For the second year, media agency Omnicom Media Group has inserted itself as a leader in the charge to move digital dollars to emerging platforms. This year, OMD, a subsidiary of the OMG global parent and the team overseeing the event, centered on the theme of convergence, a fitting focus for an event that exists to help bring digital-first content ideas to brands for collaboration, and ultimately, transaction.
“It’s an incredibly complicated marketplace right now. We honestly believe that it’s going to level off very soon but that’s what this acquisition-convergence movement…will help create,” said Claudia Cahill, OMD’s chief content officer and the brains behind the Final Front.
So over the course of a full day on the Sony Pictures lot in Los Angeles, brands including State Farm, JCPenney, Pepsi, Walgreens, and Lowes gathered to get a first look at a mix of early stage content ideas and technologies that could factor into 2015 investment decisions.
And on the presenting side, Sony Pictures’ Crackle and PlayStation headed the day, followed by a blend of studios, digital networks, and technology companies including AOL, Awesomeness TV/DreamWorks Animation, Clear Channel (now iHeartMedia), Discovery, Maker Studios/Disney, NBCUniversal, Machinima, PopSugar, Turner, Twitter, Viacom, and Vice.
The catch? The content presented was required to be entirely new — no leftover Newfronts slop.
And in further contrast to the Newfronts, which is put on by the IAB, OMD’s Final Front is structured to drive the buyers market, more so than simply showcase a slate of content and technology offerings. The event is also more collaborative, so when a talent like Seth Green sits on stage to present content, he’s presenting an idea in early development, which is then voted on by the attending brands, and later fleshed out in a series of breakout sessions.
“Any opportunity you have to be in front of clients and talk about your creative solutions and innovation is a great opportunity,” said Jeff Lucas, from Viacom — a company that did not have a presence at IAB’s Newfronts this year.
From this perspective, OMD has clearly invested itself in finding a way that its clients can take early ideas and mold them into content goals for the forthcoming year.
“We did learn [from last year’s event] that we had to tie more closely to our investment team to make these deals more easily convertible,” says Cahill adding, “It’s our effort to put forth a lot of very interesting ideas for our clients that provides a one stop shop to see ideas as they go into 2015 planning.”
For these brands, it’s an education opportunity as much as it is a buying and collaboration opportunity. While OMD worked to focus the content into the areas of music, family entertainment, and sports, the Final Front can also serve as a chance for some of the attending brands to do recon on what’s in the market versus actively buying.

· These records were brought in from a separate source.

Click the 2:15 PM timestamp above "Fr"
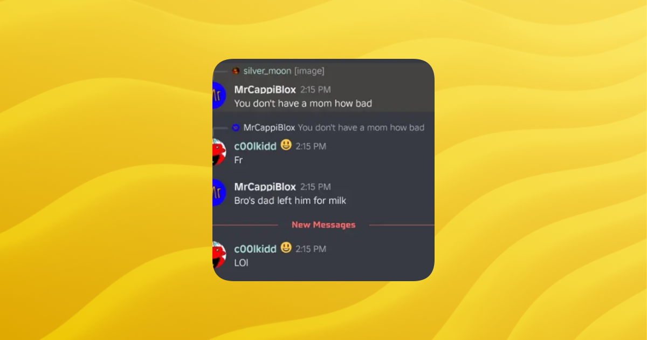The image size is (647, 340). point(311,146)
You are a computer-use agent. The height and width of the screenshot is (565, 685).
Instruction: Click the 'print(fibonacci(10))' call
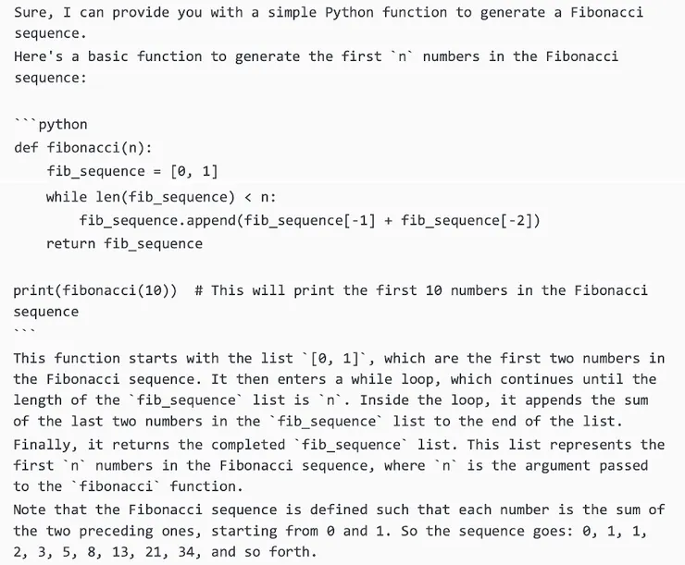tap(95, 290)
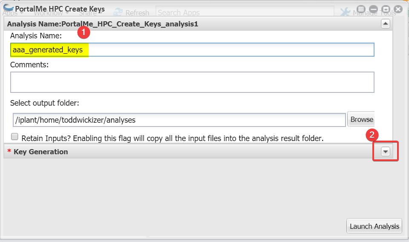Screen dimensions: 409x242
Task: Click the Key Generation section header
Action: point(198,152)
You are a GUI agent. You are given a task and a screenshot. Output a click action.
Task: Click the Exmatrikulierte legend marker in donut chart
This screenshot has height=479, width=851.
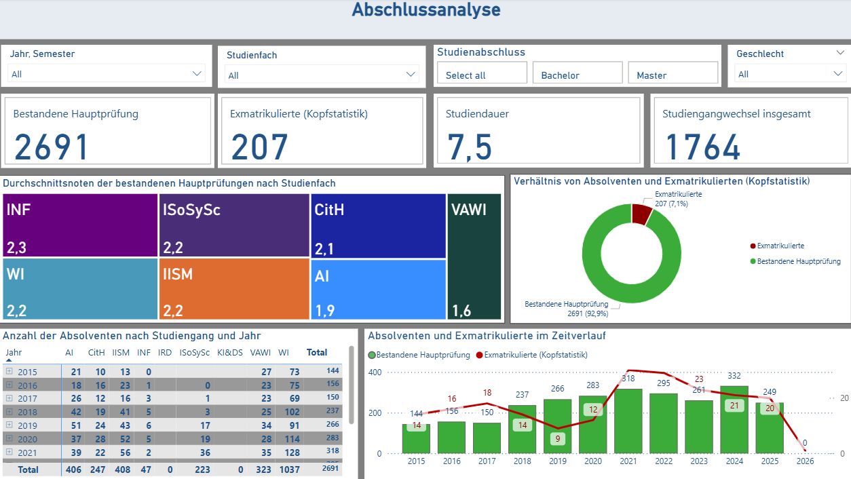tap(753, 246)
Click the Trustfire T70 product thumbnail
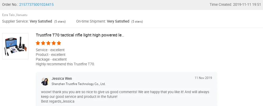Screen dimensions: 263x106 [15, 46]
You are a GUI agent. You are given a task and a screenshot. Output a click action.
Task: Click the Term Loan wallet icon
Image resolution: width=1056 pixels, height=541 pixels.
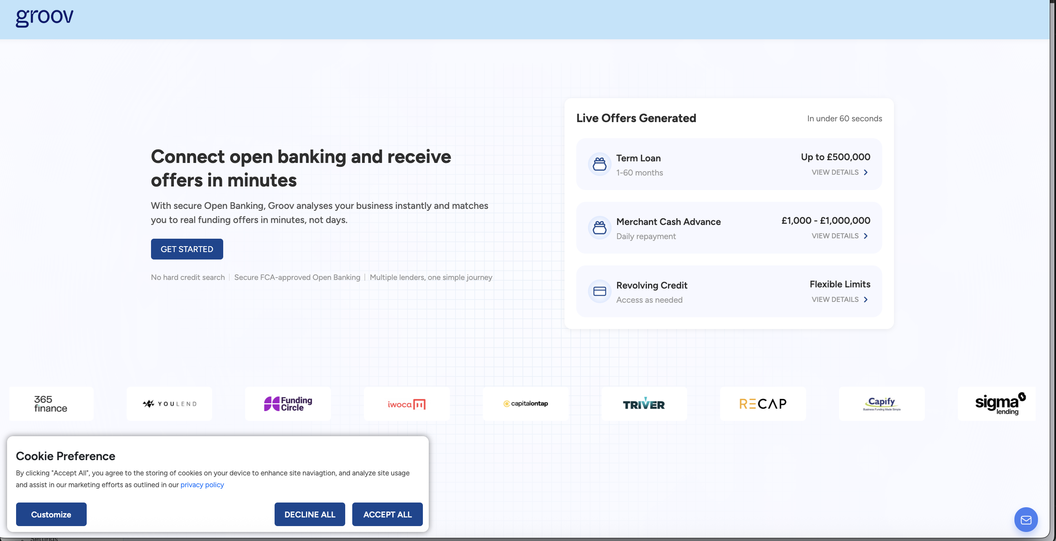599,164
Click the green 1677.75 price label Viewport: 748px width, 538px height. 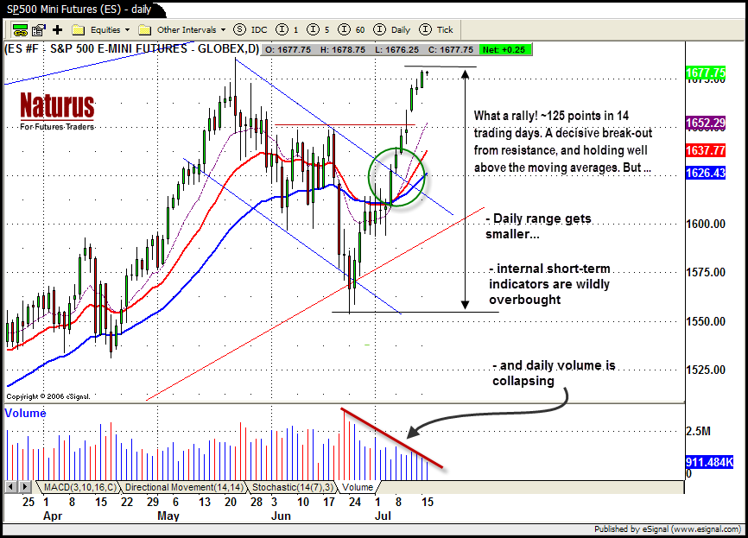705,73
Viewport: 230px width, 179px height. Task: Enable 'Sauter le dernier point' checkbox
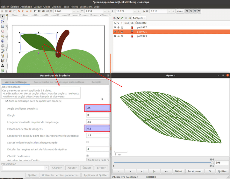(x=87, y=142)
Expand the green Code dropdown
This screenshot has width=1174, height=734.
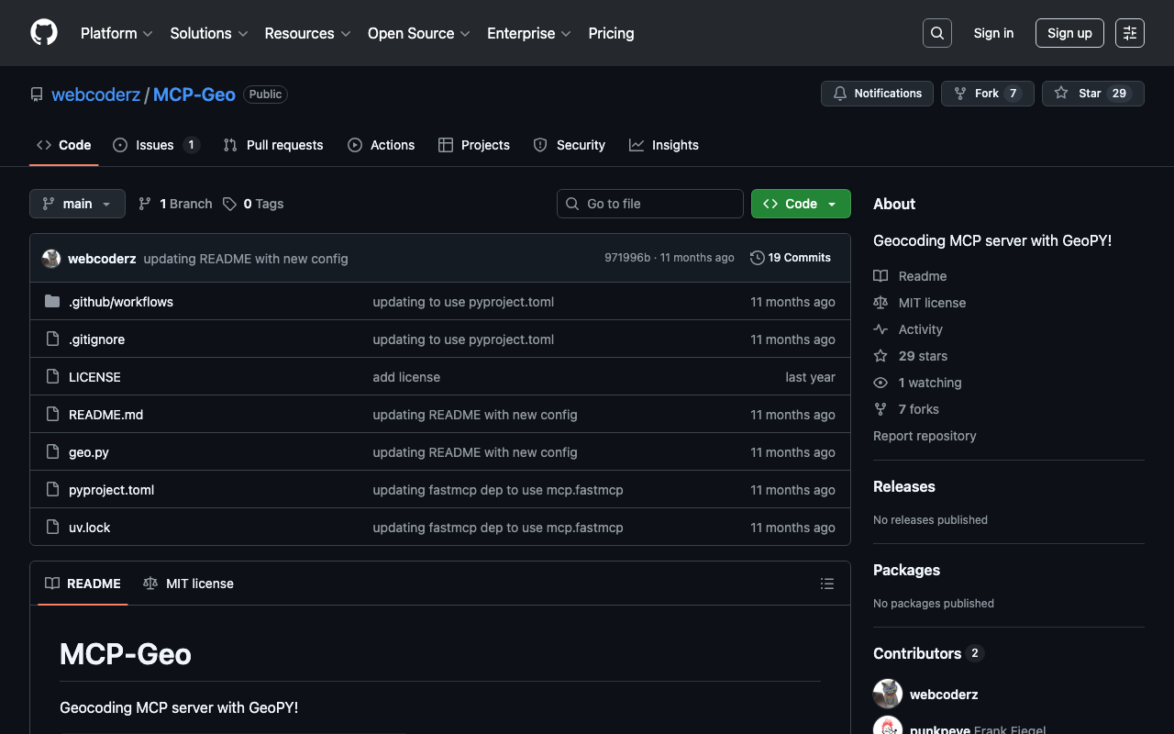click(800, 204)
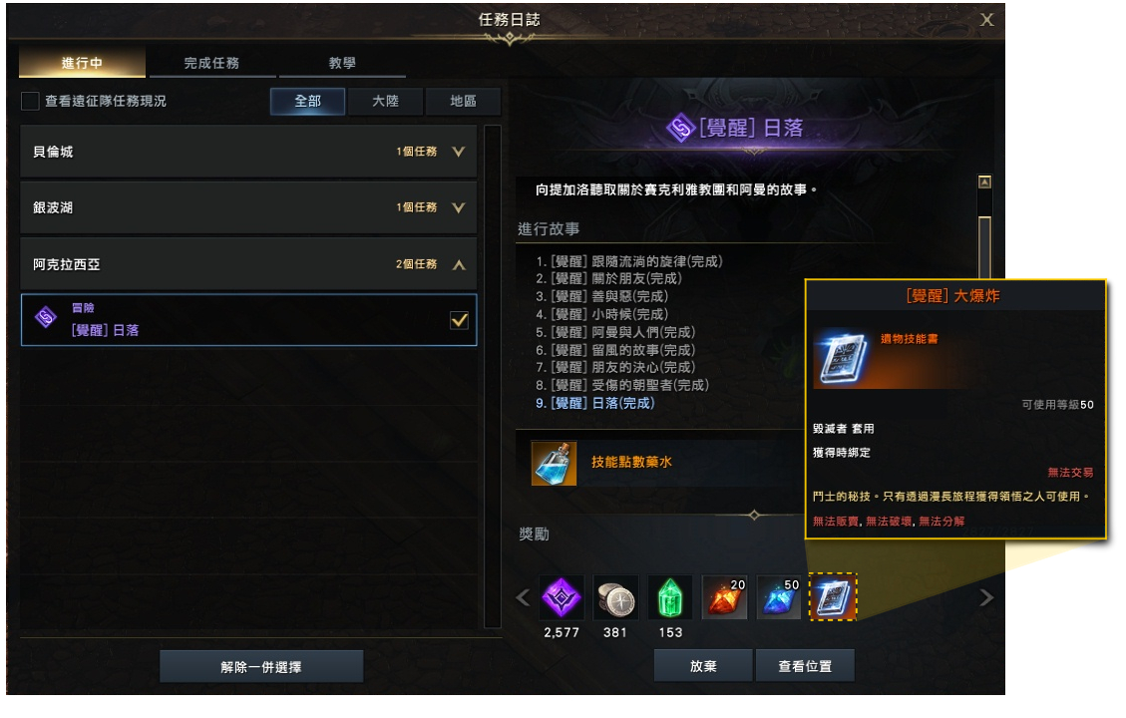This screenshot has width=1126, height=718.
Task: Click the 技能點數藥水 potion icon
Action: click(x=554, y=463)
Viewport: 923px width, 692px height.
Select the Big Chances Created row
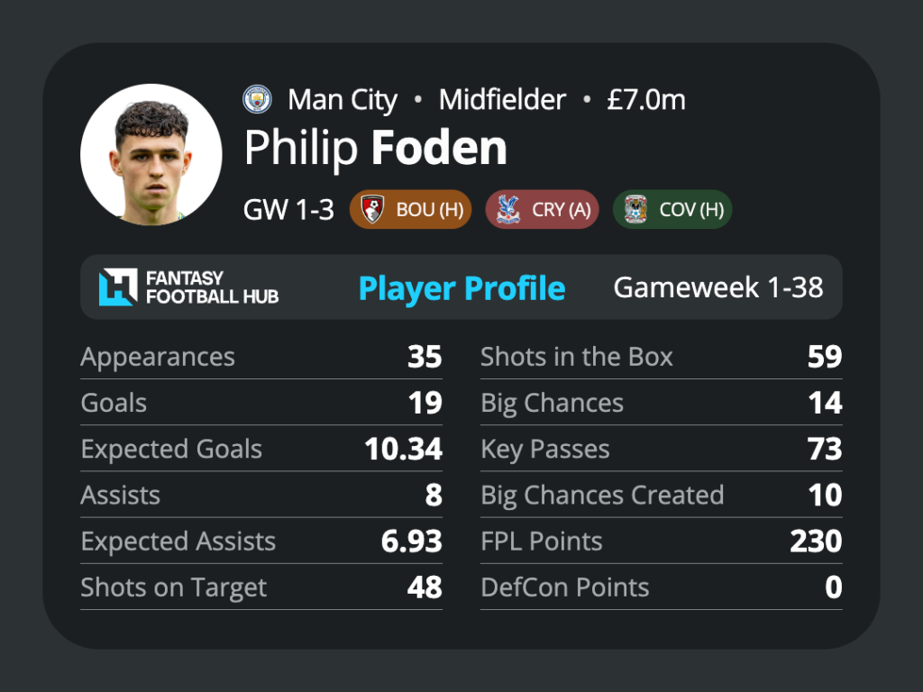click(661, 496)
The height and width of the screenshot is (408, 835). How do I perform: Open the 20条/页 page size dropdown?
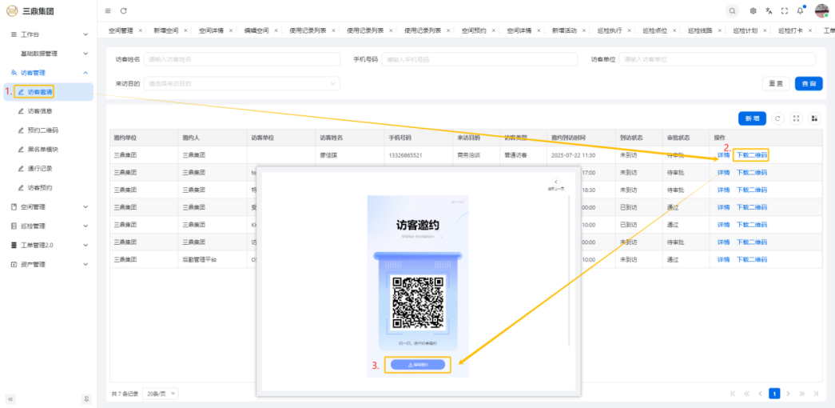pyautogui.click(x=161, y=394)
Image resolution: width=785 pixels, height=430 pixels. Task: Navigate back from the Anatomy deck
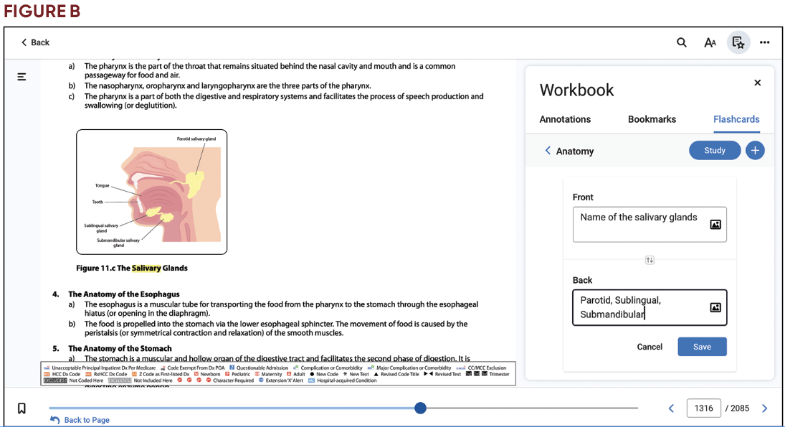click(548, 151)
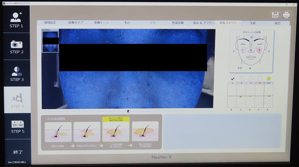Viewport: 299px width, 167px height.
Task: Toggle the checked circle above column A
Action: tap(233, 78)
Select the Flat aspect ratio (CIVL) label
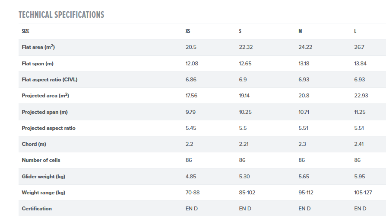 coord(50,80)
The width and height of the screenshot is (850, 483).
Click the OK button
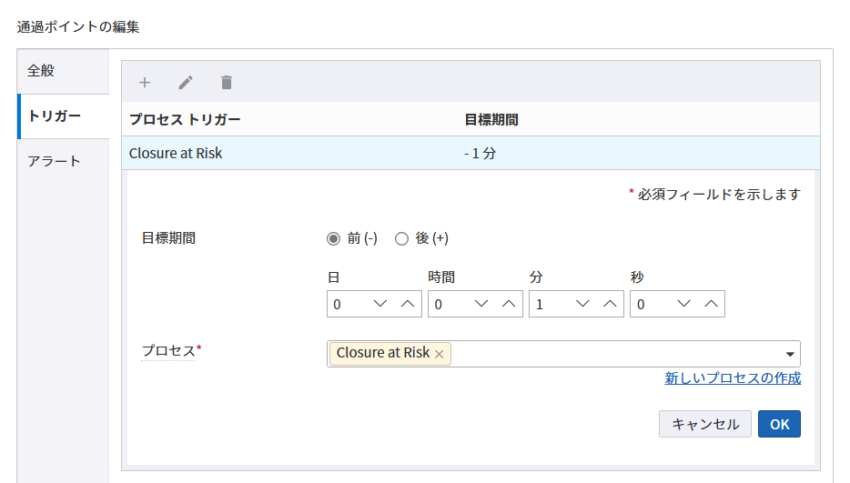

State Farm, for example, has sponsored content for years, their team told me on-site, but it’s a tricky balance to find content integration opportunities that resonate with the insurance brand.
But for the most part, a recurring sentiment at the Final Fronts was that it’s no longer about one screen or one platform but diversifying across all platforms in a way that tells a more comprehensive story for the brand. In essence, convergence.
“We’re looking across all four screens. It’s about buying across the platforms because that’s how people are consuming the content,” said State Farm advertising director Ed Gold, noting that “there’s so much to choose from because there’s so much video out there right now.”
From the event, we spoke with various toppers at OMD and parent company Omnicom Media Group on the major goals and objectives, which you can find here.
But as Sony Pictures president Steve Mosko said in his opening remarks, “The future looks very promising,” and bravo to the OMD’s of the world who are shepherding their clients during this time of convergence.